A small puff of smoke escapes from under the boulder.
Scout winces. Completely untouched.
“I TOLD YOU I’M NOT DOIN’ THIS!” He gestures helplessly at the disaster around him.
From under a pile of magical consequences, the team collectively groans: “STOP EXISTING LIKE THAT—”
At this point, Merasmus is on the verge of a breakdown.
“You—YOU ARE A COSMIC ERROR!”
Scout throws his hands up.
“THEN FIX IT WITHOUT BLOWIN’ UP MY FRIENDS!”
His hat is crooked. His staff is sparking wildly.
“WHY. WON’T. YOU. BE. CURSED?!”
Scout throws his hands up again.
“I DON’T KNOW! Why don’t you try NOT aiming at me?!”
“I WILL NOT BE DEFEATED BY A MAN-CHILD IN SHORTS!”
“THESE ARE ATHLETIC WEAR!”
Merasmus, trembling with rage, begins charging a massive, unstable spell. The air distorts. Reality bends.
Even Scout hesitates this time.
“Uh… okay, that one looks bad.”
From behind him, the team collectively yells:
“JUST DO SOMETHIN’ DIFFERENT—!”
Scout looks between them, stressed.
A blinding beam of chaotic magic tears toward him— Scout instinctively braces.
Scout slowly opens one eye.
Behind him, the team exhales in relief.
Scout frowns. “I didn’t do nothin’—”
The magic surges back, not like a reflection—but like it’s been rewritten.

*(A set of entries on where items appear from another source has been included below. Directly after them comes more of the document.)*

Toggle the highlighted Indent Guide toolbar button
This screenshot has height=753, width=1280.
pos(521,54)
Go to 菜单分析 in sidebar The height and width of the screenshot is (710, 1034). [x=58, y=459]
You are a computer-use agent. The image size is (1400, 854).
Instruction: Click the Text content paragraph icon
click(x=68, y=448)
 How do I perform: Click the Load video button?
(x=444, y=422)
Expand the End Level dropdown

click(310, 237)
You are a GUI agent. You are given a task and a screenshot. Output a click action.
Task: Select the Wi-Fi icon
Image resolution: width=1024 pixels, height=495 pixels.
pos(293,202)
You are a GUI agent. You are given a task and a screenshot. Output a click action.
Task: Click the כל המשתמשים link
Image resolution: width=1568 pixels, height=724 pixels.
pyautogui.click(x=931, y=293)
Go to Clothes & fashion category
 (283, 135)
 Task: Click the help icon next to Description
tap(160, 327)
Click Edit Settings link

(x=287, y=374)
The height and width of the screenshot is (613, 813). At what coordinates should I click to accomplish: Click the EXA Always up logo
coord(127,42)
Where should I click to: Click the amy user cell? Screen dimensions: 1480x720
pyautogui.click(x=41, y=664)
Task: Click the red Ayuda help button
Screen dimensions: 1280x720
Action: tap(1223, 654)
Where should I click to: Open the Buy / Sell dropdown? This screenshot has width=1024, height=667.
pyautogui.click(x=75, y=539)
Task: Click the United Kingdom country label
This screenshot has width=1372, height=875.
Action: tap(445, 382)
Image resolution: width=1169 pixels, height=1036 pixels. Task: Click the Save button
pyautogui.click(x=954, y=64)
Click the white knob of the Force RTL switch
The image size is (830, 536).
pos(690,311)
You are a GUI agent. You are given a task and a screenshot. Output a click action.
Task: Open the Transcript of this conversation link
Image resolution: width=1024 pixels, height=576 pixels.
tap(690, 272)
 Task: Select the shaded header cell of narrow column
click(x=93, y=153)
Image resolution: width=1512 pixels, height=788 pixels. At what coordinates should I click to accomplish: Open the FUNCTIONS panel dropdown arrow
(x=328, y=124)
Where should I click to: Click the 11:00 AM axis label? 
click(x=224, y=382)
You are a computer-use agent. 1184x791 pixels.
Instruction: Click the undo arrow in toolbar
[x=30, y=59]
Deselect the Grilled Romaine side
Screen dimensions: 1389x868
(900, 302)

It slams into Merasmus with ten times the force.
There’s a massive explosion of light.
When it clears— Merasmus is gone.
Scout looks down at his hands.
From behind him, Engineer mutters: “…I think you just grounded the spell.”
Demoman (still a sheep) sighs.
“…we are never lettin’ him near magic again.”
Scout turns, already grinning.
“Hey—so that means I’m like, important, right?”
Heavy, still stuck in ghost chains, deadpans: “No.”